Dennoch ist Kubiciels Vorschlag abzulehnen. Und das selbst wenn man die historische Konnotation des Konzepts der Präventivhaft einmal außen vor lässt, aus Müdigkeit nicht zum hundertsten Mal auf die völlige Unbestimmtheit des maßgeblichen Gefährderbegriffs hinweisen will und bereit ist, Zweifeln an der Vereinbarkeit eines solchen Freiheitsentzuges mit europarechtlichen Vorgaben nicht näher nachzugehen.

Es irritiert bereits, dass Kubiciel eine Gleichstellung inländischer Gefährder gerade mit einem aus der deutschen Staatsangehörigkeit abgeleiteten erhöhten Pflichtenprogramm begründen möchte. Dieser Gedanke mag arbeitsrechtlich im Beamtenverhältnis seinen Niederschlag finden. Im Zusammenhang mit den die Gefährderzuschreibung auslösenden verdächtigen Verhaltensweisen bleibt er nebulös und angreifbar. Wer die Strafgesetze verletzt, sieht sich einem staatlichen Strafanspruch ausgesetzt, den dieser schuldangemessen durchzusetzen hat. Das war es dann aber auch. Eine allgemeine Loyalität des Bürgers mit den Werten des Staates kann in einem freiheitlich ausgerichteten Gemeinwesen nicht erwartet werden. 

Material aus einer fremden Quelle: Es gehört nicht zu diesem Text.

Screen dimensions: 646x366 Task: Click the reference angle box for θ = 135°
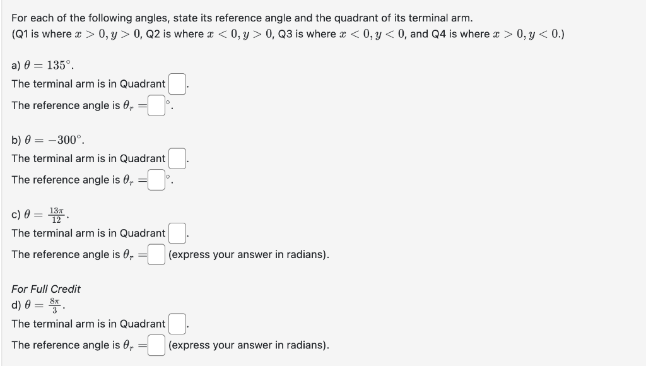[156, 105]
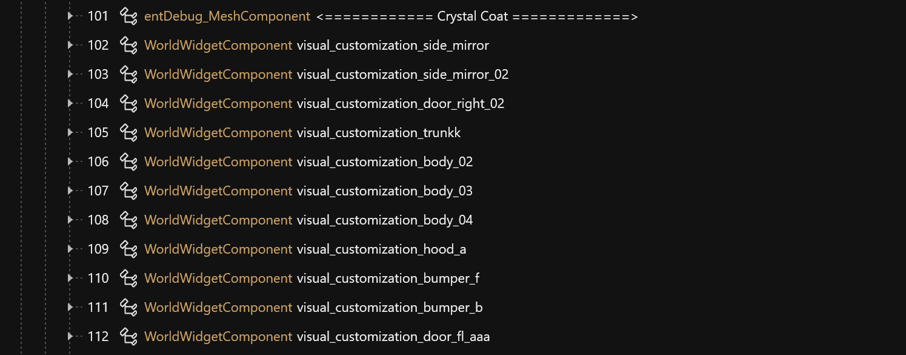The width and height of the screenshot is (906, 355).
Task: Click the WorldWidgetComponent type on row 106
Action: pyautogui.click(x=218, y=162)
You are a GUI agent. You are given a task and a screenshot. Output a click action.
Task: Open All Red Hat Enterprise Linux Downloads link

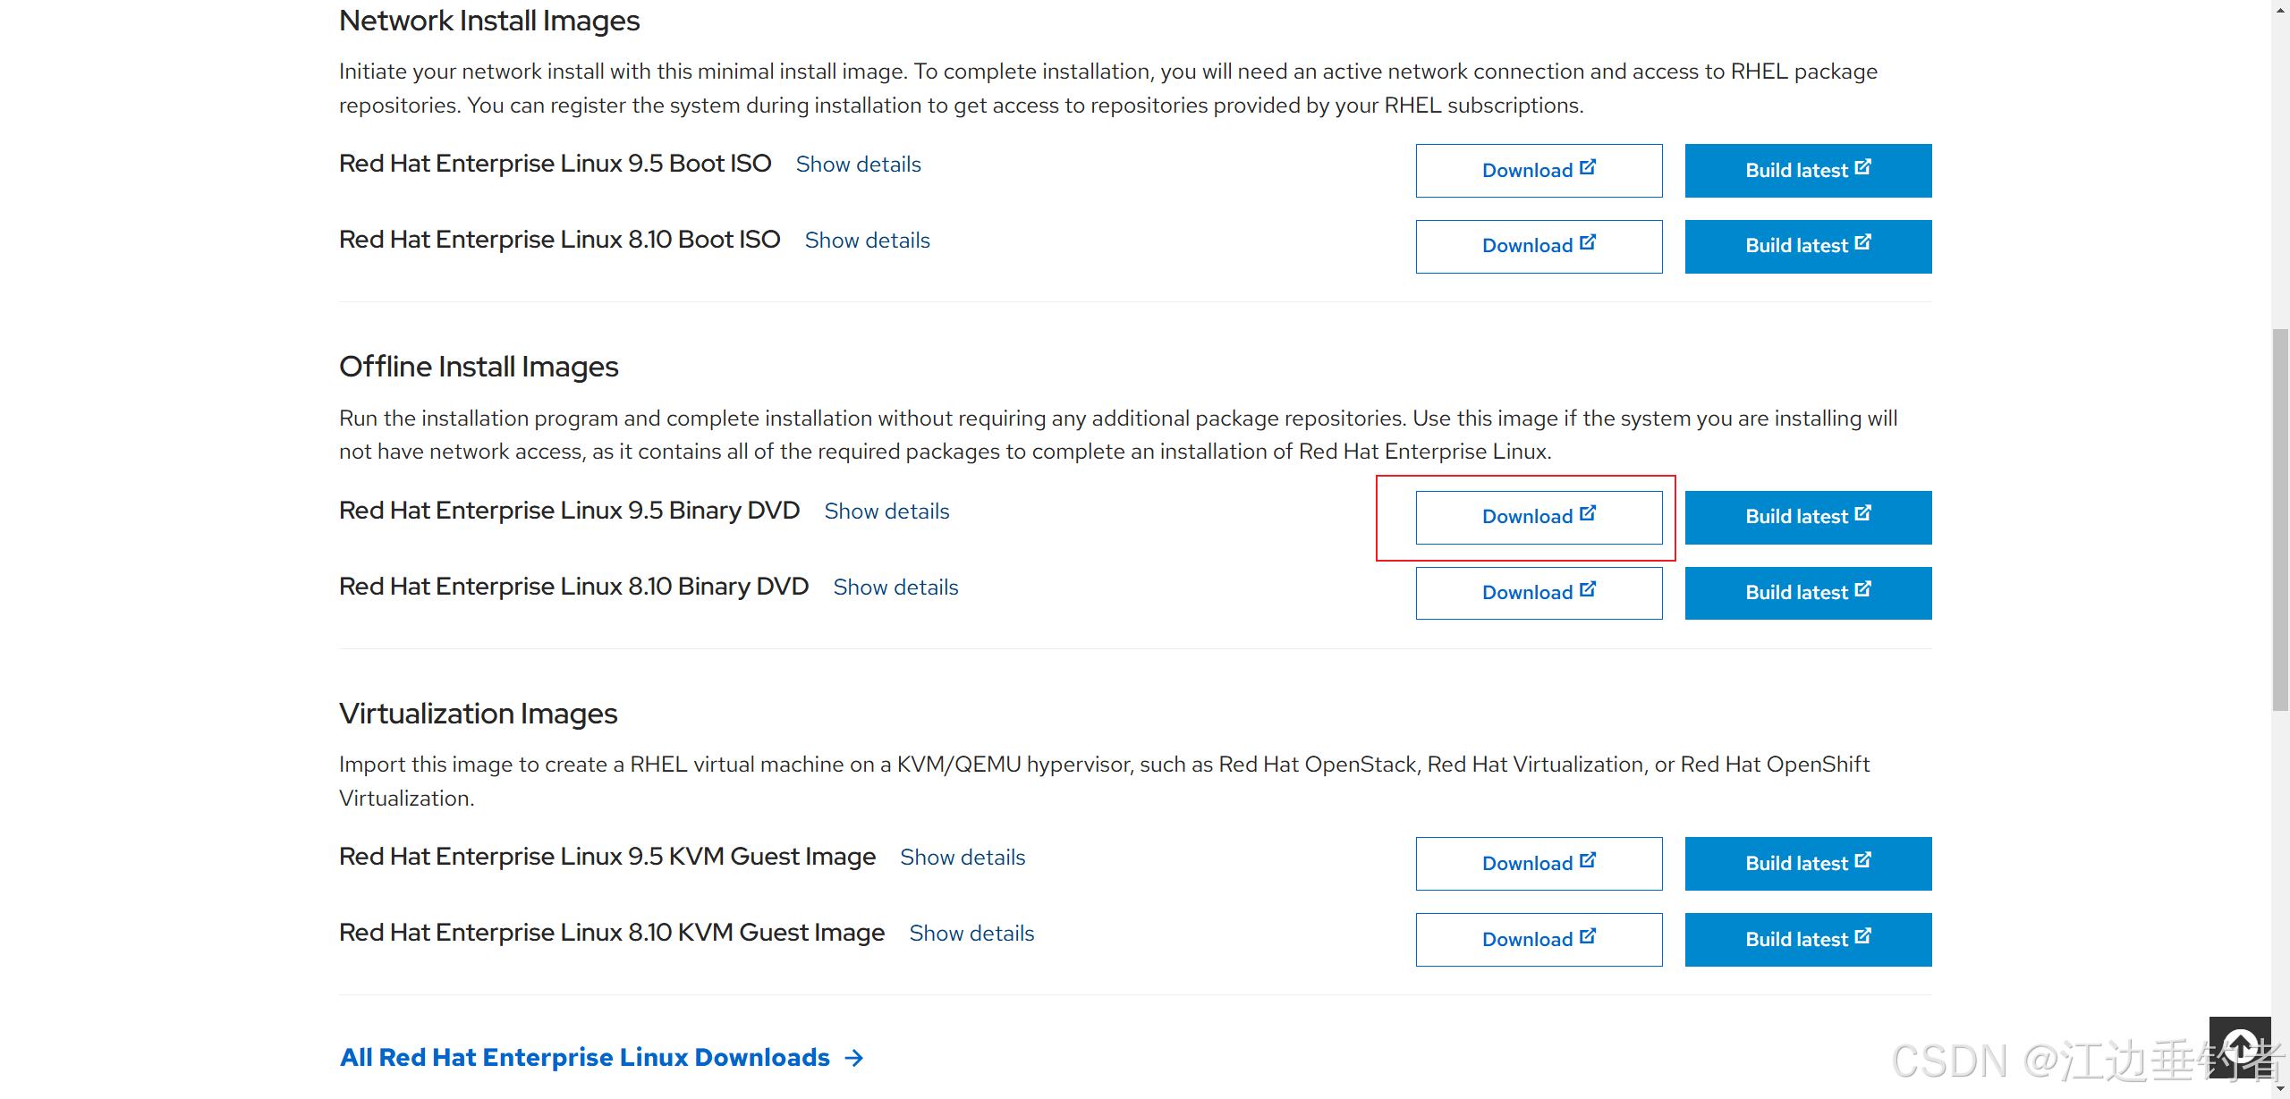[601, 1058]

Drängende Fragen nach der konkreten Ausgestaltung des vorgeschlagenen Gewahrsams lässt Kubiciels Text unbeantwortet. In Bezug etwa auf eine mögliche Höchstdauer nennt er in einer nachgeschobenen Antwort auf einen Leserkommentar den Richtwert von 18 Monaten. Das würde dann allerdings doch eine gehörige „Anpassung“ des § 20p BKAG bedeuten, dessen Kommentarliteratur gegenwärtig eine höchstzulässige Dauer der Freiheitsentziehung von vier Tagen festsetzt. Und selbst wenn: was sähe die Präventionslogik Kubiciels für die Zeit nach deren Ablauf vor? Werden sich die terroristischen Gesinnungen verflüchtigt haben? Besinnt sich der Gefährder seiner Loyalitätspflicht als Staatsbürger und verlässt die Nationalhymne pfeifend die Vollzugsanstalt? Oder wird die Gefährlichkeitsprognose aufrecht zu erhalten sein, so dass sich doch eine Ressourcen aufzehrende Überwachung anschließt, bis beobachtete Umtriebe den nächsten Präventivgewahrsam erforderlich erscheinen lassen?

Kubiciel ist zuzustimmen, wenn er auf den Anspruch eines jeden auf Wahrung der Verhältnismäßigkeit verweist. Sieht er aber gleichzeitig einen mehrmonatigen Freiheitsentzug auf der Basis oftmals wackliger Indizien mit dem Verhältnismäßigkeitsprinzip im Einklang, lässt er ebenjenes zu einem stumpfen Maßstab verkommen, das zwar im Hinblick auf die evidente Grundrechtssensibilität pflichtschuldig zu erwähnen ist, dessen freiheitssichernde Funktion aber zu Gunsten weiter und an die Bedrohungslage angepasster Beurteilungsspielräume der Politik zurückzutreten hat.

Die rechtsstaatliche Brisanz eines auf Gefährlichkeitsprognosen aufbauenden Freiheitsentzuges zum Schutze der Gesellschaft legten bereits die Urteile des EGMR zur deutschen Regelung der Sicherungsverwahrung offen. Auch der Präventivgewahrsam gegen Gefährder in der von Kubiciel vorgeschlagenen Form würde ein trügerisches und außerdem vorübergehendes Gefühl von Sicherheit um den Preis einer Vielzahl sog. Falscher Positiver erkaufen.

In den letzten Jahren stellte sich der Gesetzgeber strafwissenschaftlichen Ratschlägen gegenüber regelmäßig taub. Mit Blick auf Kubiciels Diskussionsbeitrag zur neuen Sicherheitsarchitektur bleibt fast zu hoffen, dass sich das nicht ausgerechnet jetzt ändert.